Organic vs Inorganic
In chemistry, organic compounds are those built around carbon — almost always containing carbon-hydrogen bonds. Inorganic compounds are everything else: salts, metals, minerals, and most simple compounds without carbon-hydrogen bonds. The word "organic" also has a separate everyday meaning in food and farming, which doesn't match the chemistry definition.
Last reviewed on 2026-04-27.
Quick Comparison
| Aspect | Organic | Inorganic |
|---|---|---|
| Chemistry definition | Contains C–H bonds (carbon-based) | Does not contain C–H bonds (or is otherwise non-carbon-based) |
| Examples | Methane, sugars, proteins, plastics, alcohols, fuels | Water, salt, sand, metals, most acids and bases |
| Sources | Living things, oil, synthesis from other organic compounds | Minerals, geological processes, pure elements |
| Behaviour | Often flammable, lower melting points, complex structures | Often non-flammable, higher melting points, simpler structures |
| Edge cases | CO2, carbonates — usually classified inorganic despite carbon | Same — definitions have historical exceptions |
| Food labelling | Often refers to farming methods (no synthetic pesticides, etc.) | Not typically used in food labelling |
Key Differences
1. The chemistry definition
In chemistry, an organic compound is one that contains a carbon-hydrogen bond. The category covers an enormous space: methane, ethanol, benzene, glucose, proteins, plastics, oils, every fuel from petrol to natural gas.
Inorganic compounds are the rest — water, salt, sand, metals, simple acids and bases, minerals. There's no single defining structural feature; the category is essentially "not organic."
2. Why carbon is special
Carbon forms four covalent bonds and can connect to itself in long chains, branches, and rings. That capacity for variety is why over 99% of known compounds are organic — there's simply more variation possible with carbon than without.
Other elements form fewer or simpler bonds with themselves, leading to a much smaller catalogue of stable structures.
3. Sources
Organic compounds are produced by living things, by petroleum and natural gas reserves (which are themselves derived from ancient organisms), and by chemical synthesis from other organic starting materials.

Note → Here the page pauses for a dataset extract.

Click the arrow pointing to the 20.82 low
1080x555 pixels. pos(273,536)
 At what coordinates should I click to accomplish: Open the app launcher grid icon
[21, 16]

Inorganic compounds come from minerals, geological processes, and pure elemental sources. Salt from seawater, iron from ore, silicon from sand — all inorganic.
4. Common properties
Organic compounds tend to be flammable (they contain carbon and hydrogen, which combine readily with oxygen in fire), have lower melting and boiling points, and form complex three-dimensional structures.
Inorganic compounds tend to be less flammable (often not flammable at all), have higher melting points, and form simpler crystalline structures.
5. Edge cases
Carbon dioxide (CO2) contains carbon but no C–H bonds and is conventionally classified as inorganic. Same for carbonates (calcium carbonate, sodium bicarbonate) and carbides.
These exceptions exist because the definition is partly historical: "organic" originally meant "derived from living things" before the discovery that organic chemistry can be done synthetically. The C–H rule is the modern shorthand but isn't airtight.
6. The food meaning
In food and agriculture, "organic" means the food was produced under specific certified standards: no synthetic pesticides, no synthetic fertilisers, no GMOs, certain animal welfare standards, etc. Specific rules vary by country (USDA in the U.S., Soil Association and EU rules in Europe).
This is unrelated to the chemistry definition. All food is chemically organic in the carbon-based sense, regardless of how it's farmed.
When to Choose Each
Choose Organic if:
- Discussing chemistry of biological molecules, fuels, plastics, pharmaceuticals.
- Almost every reaction in living organisms involves organic compounds.
- Petrochemistry, polymer science, biochemistry.
Choose Inorganic if:
- Discussing salts, minerals, metals, and most reactions in geology and metallurgy.
- Industrial processes involving acids, bases, ceramics.
- Most of what's in the periodic table's elemental and salt-based chemistry.
Worked example
In a chemistry lab, a student dissolves table salt (sodium chloride, an inorganic compound) in water (also inorganic) and adds glucose (an organic compound). All three are dissolved, mixing two inorganics with one organic. In a different setting, a customer at a market buys "organic apples" — meaning produced under certified organic farming methods. Chemically, those apples and any other apples have the same carbon-based makeup; the label refers to the farming, not the chemistry.
Common Mistakes
- "Organic means natural, inorganic means synthetic." Both natural and synthetic organic compounds exist (oil is organic and natural; plastics are organic and synthetic). Both natural and synthetic inorganic compounds exist similarly.
- "Organic food contains organic chemistry." All food does. The food meaning is about farming, not molecules.
- "All carbon-containing compounds are organic." Carbon dioxide, carbonates, and a few others are conventionally inorganic.
- "Inorganic means lifeless or unimportant." Water, oxygen, and many minerals are inorganic and absolutely essential to life.